#### [DATA TO PROCESS]
------------------------------------------------------------
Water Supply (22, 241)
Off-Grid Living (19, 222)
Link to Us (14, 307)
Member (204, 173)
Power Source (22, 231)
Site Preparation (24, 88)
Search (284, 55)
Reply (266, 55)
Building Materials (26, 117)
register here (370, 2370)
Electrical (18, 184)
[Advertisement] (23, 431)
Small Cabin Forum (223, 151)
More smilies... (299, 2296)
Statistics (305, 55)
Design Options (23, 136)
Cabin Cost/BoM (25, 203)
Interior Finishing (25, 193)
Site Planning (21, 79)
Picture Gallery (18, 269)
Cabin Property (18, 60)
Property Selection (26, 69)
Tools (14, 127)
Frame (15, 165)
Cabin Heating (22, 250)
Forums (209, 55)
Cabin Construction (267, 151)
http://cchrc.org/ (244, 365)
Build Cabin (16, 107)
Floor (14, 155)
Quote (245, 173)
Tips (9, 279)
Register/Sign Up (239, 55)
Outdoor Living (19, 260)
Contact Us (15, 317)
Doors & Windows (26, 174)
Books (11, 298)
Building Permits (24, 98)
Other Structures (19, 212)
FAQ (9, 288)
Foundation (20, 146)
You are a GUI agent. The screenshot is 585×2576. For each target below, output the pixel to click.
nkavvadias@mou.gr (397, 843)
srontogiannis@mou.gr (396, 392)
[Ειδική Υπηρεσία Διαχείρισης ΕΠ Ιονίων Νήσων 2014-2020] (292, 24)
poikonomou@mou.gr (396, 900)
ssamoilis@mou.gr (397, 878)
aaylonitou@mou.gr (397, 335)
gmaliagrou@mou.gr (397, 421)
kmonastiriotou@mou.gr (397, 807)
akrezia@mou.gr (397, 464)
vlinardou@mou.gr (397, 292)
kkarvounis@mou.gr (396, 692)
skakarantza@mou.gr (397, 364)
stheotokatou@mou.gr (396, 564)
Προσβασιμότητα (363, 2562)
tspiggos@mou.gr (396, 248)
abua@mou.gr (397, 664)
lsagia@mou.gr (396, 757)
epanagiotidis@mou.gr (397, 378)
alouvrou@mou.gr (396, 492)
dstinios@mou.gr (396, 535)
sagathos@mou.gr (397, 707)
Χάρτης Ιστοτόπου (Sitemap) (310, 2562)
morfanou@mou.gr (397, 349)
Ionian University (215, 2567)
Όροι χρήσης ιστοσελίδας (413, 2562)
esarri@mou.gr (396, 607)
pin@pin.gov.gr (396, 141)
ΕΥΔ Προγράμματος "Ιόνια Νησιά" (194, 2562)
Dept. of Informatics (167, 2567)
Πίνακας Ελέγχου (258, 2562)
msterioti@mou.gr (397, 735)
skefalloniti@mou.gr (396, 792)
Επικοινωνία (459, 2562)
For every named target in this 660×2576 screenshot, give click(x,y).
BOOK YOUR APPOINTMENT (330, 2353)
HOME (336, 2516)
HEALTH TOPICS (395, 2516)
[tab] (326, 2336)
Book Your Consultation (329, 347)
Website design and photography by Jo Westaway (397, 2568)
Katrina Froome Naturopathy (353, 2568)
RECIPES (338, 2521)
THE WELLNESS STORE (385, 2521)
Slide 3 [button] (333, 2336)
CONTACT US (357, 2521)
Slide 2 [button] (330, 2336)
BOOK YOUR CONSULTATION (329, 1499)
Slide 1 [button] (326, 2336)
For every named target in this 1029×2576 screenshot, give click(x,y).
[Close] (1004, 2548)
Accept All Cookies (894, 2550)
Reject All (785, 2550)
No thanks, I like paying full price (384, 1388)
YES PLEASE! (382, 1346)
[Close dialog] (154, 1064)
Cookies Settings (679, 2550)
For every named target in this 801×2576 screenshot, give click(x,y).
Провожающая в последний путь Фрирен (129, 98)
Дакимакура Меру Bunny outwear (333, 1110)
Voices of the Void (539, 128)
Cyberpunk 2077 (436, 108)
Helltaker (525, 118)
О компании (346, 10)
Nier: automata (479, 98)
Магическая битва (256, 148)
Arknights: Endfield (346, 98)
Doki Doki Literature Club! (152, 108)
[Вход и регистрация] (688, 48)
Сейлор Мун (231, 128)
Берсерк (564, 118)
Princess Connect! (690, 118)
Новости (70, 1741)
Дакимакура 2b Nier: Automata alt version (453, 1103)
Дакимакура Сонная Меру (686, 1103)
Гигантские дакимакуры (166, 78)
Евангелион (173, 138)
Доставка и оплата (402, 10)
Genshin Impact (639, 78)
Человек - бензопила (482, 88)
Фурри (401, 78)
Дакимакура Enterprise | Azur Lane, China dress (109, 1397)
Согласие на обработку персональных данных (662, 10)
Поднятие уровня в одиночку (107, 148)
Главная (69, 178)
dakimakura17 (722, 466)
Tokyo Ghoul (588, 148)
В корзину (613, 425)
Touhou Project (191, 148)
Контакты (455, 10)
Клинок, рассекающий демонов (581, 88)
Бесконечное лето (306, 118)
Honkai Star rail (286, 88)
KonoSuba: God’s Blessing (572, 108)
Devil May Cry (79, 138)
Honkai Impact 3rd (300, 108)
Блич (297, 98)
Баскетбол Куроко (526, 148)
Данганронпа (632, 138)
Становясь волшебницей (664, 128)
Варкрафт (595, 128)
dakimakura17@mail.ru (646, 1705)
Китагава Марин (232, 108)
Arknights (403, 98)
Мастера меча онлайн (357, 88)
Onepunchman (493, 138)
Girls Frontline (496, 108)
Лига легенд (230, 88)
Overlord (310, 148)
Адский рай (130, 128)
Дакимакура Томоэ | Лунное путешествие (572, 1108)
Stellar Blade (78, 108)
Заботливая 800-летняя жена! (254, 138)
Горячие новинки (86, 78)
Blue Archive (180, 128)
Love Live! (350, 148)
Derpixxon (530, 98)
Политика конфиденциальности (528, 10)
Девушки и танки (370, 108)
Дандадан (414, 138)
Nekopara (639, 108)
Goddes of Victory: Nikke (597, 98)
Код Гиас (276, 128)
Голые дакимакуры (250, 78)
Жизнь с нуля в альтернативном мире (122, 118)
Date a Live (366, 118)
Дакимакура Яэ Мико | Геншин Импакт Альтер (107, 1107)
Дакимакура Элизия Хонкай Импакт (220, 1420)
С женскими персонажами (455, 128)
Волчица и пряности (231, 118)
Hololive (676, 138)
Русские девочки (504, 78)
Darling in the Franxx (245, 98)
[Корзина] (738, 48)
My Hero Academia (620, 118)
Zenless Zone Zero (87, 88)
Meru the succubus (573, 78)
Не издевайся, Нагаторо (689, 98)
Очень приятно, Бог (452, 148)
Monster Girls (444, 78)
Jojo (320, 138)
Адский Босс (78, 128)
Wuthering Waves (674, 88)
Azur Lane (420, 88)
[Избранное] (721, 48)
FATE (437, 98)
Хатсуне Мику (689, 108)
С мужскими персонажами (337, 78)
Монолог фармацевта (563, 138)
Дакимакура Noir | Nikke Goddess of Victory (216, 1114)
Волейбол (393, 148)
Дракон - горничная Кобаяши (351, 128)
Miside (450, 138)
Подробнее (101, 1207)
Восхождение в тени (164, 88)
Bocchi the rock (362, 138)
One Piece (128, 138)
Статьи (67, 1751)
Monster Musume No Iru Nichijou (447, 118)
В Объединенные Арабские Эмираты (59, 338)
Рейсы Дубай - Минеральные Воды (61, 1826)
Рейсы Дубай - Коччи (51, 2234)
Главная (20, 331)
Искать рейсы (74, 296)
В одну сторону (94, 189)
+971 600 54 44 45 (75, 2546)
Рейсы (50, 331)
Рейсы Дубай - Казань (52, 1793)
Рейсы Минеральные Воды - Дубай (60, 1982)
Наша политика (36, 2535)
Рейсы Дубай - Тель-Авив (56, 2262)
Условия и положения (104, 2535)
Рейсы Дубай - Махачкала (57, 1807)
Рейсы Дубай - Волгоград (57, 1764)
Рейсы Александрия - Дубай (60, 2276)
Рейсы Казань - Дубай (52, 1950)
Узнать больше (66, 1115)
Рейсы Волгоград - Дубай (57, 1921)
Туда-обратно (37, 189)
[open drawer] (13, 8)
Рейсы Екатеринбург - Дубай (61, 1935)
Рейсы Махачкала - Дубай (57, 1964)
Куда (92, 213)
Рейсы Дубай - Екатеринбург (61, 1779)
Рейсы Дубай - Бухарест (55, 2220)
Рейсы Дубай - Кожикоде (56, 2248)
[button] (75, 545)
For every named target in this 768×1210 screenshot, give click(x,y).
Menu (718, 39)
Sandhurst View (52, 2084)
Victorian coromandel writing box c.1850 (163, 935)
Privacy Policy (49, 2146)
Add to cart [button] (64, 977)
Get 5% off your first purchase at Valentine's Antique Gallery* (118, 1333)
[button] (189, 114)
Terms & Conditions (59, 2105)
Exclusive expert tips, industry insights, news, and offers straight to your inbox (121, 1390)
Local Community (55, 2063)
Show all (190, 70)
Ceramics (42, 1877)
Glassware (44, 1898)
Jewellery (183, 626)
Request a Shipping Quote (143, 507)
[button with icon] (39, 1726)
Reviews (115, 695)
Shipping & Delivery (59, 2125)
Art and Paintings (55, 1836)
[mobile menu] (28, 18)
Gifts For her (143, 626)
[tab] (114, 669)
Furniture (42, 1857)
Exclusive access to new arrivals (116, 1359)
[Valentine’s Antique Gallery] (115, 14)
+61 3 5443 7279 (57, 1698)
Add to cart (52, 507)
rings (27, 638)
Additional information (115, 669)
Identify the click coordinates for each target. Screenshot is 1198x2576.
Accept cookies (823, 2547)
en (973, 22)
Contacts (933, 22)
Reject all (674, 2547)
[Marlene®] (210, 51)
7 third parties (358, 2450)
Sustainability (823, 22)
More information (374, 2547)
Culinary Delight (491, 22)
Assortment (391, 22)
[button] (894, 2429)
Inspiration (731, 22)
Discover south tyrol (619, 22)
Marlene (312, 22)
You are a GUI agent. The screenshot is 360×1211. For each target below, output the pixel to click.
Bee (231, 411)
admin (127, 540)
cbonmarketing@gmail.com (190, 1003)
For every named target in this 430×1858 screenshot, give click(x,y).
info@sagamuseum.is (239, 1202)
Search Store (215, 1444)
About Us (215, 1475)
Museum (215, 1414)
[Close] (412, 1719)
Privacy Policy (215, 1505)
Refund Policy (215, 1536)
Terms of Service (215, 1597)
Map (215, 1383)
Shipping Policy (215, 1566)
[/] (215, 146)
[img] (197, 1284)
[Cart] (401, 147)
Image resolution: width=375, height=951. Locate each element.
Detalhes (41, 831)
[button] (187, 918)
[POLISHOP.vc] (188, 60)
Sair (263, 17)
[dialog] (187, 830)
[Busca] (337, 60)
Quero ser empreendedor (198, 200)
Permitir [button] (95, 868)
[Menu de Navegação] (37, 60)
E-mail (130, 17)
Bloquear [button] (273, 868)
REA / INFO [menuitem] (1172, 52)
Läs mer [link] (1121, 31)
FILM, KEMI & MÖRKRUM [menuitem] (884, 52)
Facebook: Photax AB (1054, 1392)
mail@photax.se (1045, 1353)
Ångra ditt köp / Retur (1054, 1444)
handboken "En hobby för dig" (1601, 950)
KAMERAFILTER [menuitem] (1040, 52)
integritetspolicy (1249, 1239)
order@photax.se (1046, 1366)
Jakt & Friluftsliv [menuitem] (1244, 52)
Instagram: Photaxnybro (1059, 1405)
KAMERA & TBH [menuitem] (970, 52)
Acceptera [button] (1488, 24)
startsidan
------------------------------------------------------------
#### [WORK REQUEST]
With the line that contains "[img] (197, 1284)" as the start, output every line through the end of the entries exactly. Add no other lines.

#### [ANSWER AREA]
[img] (197, 1284)
[Cart] (401, 147)
Image resolution: width=375, height=951. Locate each element.
Detalhes (41, 831)
[button] (187, 918)
[POLISHOP.vc] (188, 60)
Sair (263, 17)
[dialog] (187, 830)
[Busca] (337, 60)
Quero ser empreendedor (198, 200)
Permitir [button] (95, 868)
[Menu de Navegação] (37, 60)
E-mail (130, 17)
Bloquear [button] (273, 868)
REA / INFO [menuitem] (1172, 52)
Läs mer [link] (1121, 31)
FILM, KEMI & MÖRKRUM [menuitem] (884, 52)
Facebook: Photax AB (1054, 1392)
mail@photax.se (1045, 1353)
Ångra ditt köp / Retur (1054, 1444)
handboken "En hobby för dig" (1601, 950)
KAMERAFILTER [menuitem] (1040, 52)
integritetspolicy (1249, 1239)
order@photax.se (1046, 1366)
Jakt & Friluftsliv [menuitem] (1244, 52)
Instagram: Photaxnybro (1059, 1405)
KAMERA & TBH [menuitem] (970, 52)
Acceptera [button] (1488, 24)
startsidan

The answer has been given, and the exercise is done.